• [Work instruction]:
Rewrite the lines below as a JSON list of strings, with one string for each line and no entries for blank lines. Leave the pictures out of your answer.
Segment Start: Dataset records
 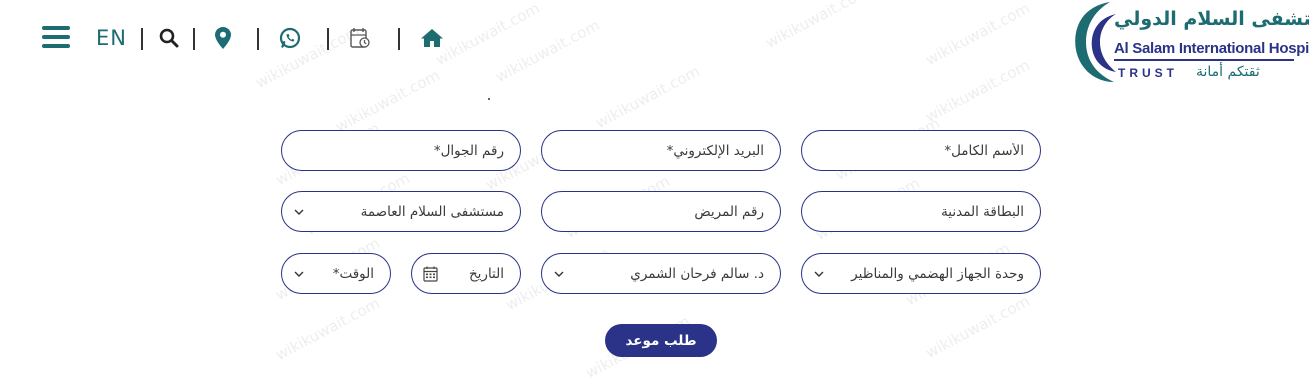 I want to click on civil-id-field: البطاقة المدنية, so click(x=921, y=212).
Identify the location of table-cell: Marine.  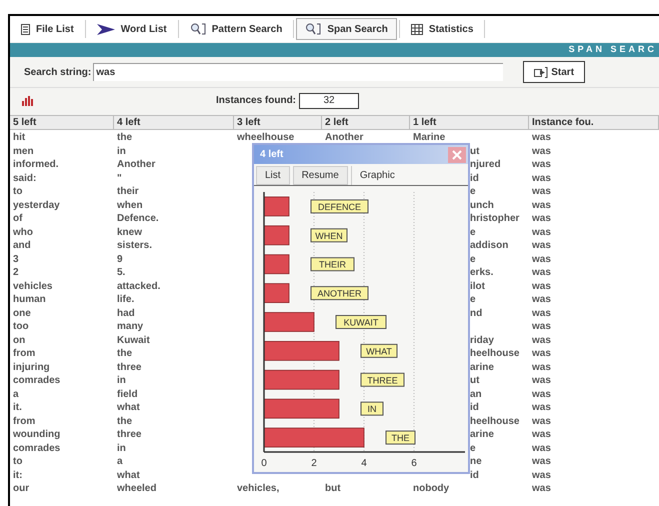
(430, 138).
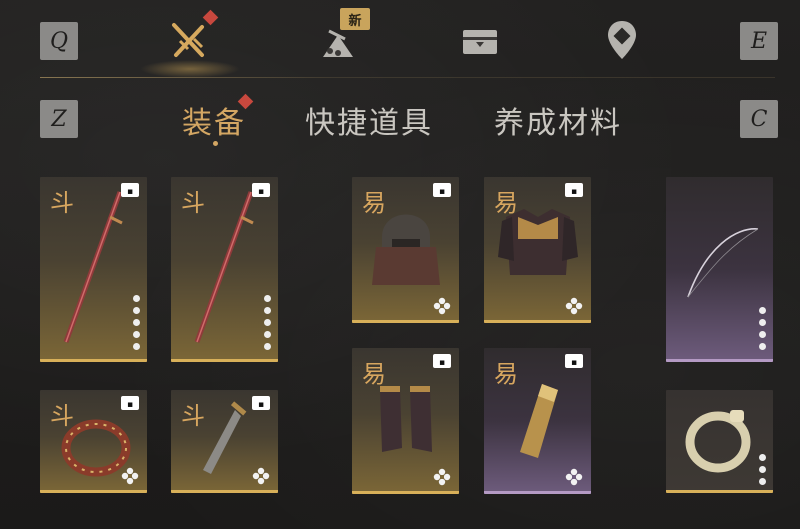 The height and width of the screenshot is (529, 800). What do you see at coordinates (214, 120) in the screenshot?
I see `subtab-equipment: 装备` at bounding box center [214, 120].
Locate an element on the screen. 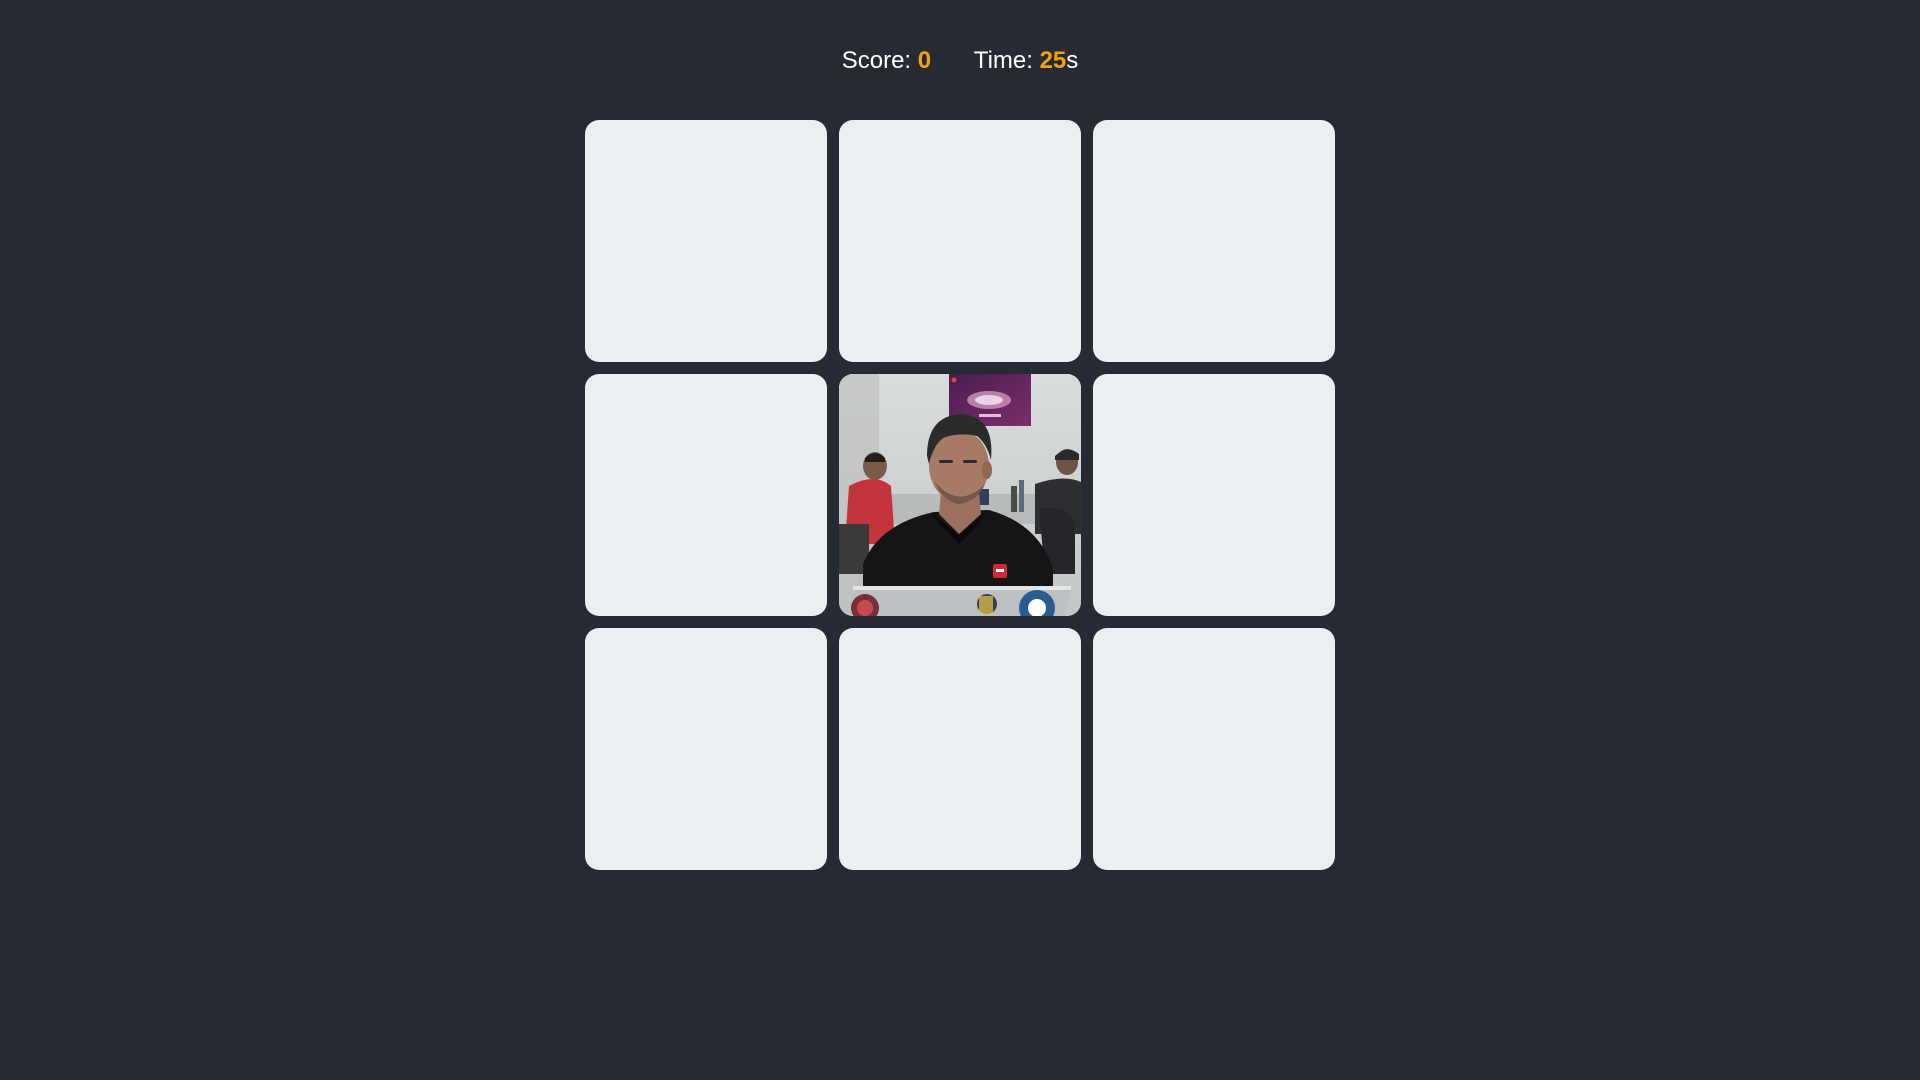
Segment End: Dataset records
• [Response]:
[
  "  I want to click on civil-id-field: البطاقة المدنية, so click(x=921, y=212).",
  "Identify the location of table-cell: Marine.  ",
  "(430, 138).",
  " The height and width of the screenshot is (529, 800). What do you see at coordinates (214, 120) in the screenshot?",
  "I see `subtab-equipment: 装备` at bounding box center [214, 120].",
  "Locate an element on the screen. "
]